■ **YOUR TASK**: Reproduce the wormhole article below in full, word for word.

■ **SUPPLIED TEXT**:
· · ·
THE DAILY ASTRONOMER
Thursday, April 22, 2021
Exploratorium XLVI: The Trouble with Wormholes


is that what they offer in speed they lack in convenience.   Yes, an intrepid traveler seeking to sail to another Universe would cover unfathomable distances in record time, but he/she would do so only after being reduced to his/her component sub-atomic particles. Nothing on Earth yet invented (but, wait) is capable of such utter bodily deconstruction.      As a traveler approaches a black hole, presumed to be the wormhole's entrance, he/she would initially experience no discomfort.   Within a few hundred miles of the event horizon, a dark spherical region enclosing the black hole, tidal forces would exert a strong pull on the closest body parts. We'll assume these parts are the feet.     Quickly,this strong pull becomes quite unpleasant and then immensely painful as the traveler is literally stretched into a long, thin strip.  By this time the traveler is dead and so doesn't personally experience the subsequent stages during which the tidal pull overwhelms the electrical forces binding together the molecules and then overpowers the considerably stronger forces responsible for atomic and nuclear cohesion.   The atoms and then their nuclei snap apart; the hearty astronaut becomes a subatomic flotsam swarm trapped by the gravitational hell hound that created it.
· · ·
■ **DATA EXCERPTS**:
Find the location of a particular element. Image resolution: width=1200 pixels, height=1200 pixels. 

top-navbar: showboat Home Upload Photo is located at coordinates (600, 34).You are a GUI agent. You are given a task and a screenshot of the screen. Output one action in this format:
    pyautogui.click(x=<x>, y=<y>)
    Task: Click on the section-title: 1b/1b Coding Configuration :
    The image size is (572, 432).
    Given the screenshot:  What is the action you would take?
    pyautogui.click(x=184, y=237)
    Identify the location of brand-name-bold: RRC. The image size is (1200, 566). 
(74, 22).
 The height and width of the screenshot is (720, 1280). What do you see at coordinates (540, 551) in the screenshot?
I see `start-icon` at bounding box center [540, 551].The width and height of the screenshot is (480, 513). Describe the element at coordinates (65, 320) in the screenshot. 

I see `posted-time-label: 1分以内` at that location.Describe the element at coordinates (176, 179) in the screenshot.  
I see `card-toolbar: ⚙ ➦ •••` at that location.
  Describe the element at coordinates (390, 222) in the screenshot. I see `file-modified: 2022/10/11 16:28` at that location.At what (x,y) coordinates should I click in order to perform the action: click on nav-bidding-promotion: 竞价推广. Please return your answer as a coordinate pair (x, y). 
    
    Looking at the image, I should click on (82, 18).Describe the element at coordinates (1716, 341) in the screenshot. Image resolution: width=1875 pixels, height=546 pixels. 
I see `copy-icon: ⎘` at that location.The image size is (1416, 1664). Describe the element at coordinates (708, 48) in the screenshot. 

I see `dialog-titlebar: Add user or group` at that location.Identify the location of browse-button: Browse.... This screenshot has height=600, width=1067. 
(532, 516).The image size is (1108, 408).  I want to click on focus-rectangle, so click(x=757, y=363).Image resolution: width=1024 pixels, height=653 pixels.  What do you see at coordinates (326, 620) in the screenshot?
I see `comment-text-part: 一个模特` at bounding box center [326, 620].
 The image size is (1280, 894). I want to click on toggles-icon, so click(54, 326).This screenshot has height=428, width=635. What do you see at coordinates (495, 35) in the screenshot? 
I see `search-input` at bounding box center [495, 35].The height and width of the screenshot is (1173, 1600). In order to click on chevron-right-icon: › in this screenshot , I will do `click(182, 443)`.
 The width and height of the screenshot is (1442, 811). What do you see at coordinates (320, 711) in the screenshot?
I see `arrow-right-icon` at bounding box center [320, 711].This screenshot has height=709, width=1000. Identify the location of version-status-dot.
· · ·
■ **ANSWER**:
THE DAILY ASTRONOMER
Thursday, April 22, 2021
Exploratorium XLVI: The Trouble with Wormholes


is that what they offer in speed they lack in convenience.   Yes, an intrepid traveler seeking to sail to another Universe would cover unfathomable distances in record time, but he/she would do so only after being reduced to his/her component sub-atomic particles. Nothing on Earth yet invented (but, wait) is capable of such utter bodily deconstruction.      As a traveler approaches a black hole, presumed to be the wormhole's entrance, he/she would initially experience no discomfort.   Within a few hundred miles of the event horizon, a dark spherical region enclosing the black hole, tidal forces would exert a strong pull on the closest body parts. We'll assume these parts are the feet.     Quickly,this strong pull becomes quite unpleasant and then immensely painful as the traveler is literally stretched into a long, thin strip.  By this time the traveler is dead and so doesn't personally experience the subsequent stages during which the tidal pull overwhelms the electrical forces binding together the molecules and then overpowers the considerably stronger forces responsible for atomic and nuclear cohesion.   The atoms and then their nuclei snap apart; the hearty astronaut becomes a subatomic flotsam swarm trapped by the gravitational hell hound that created it.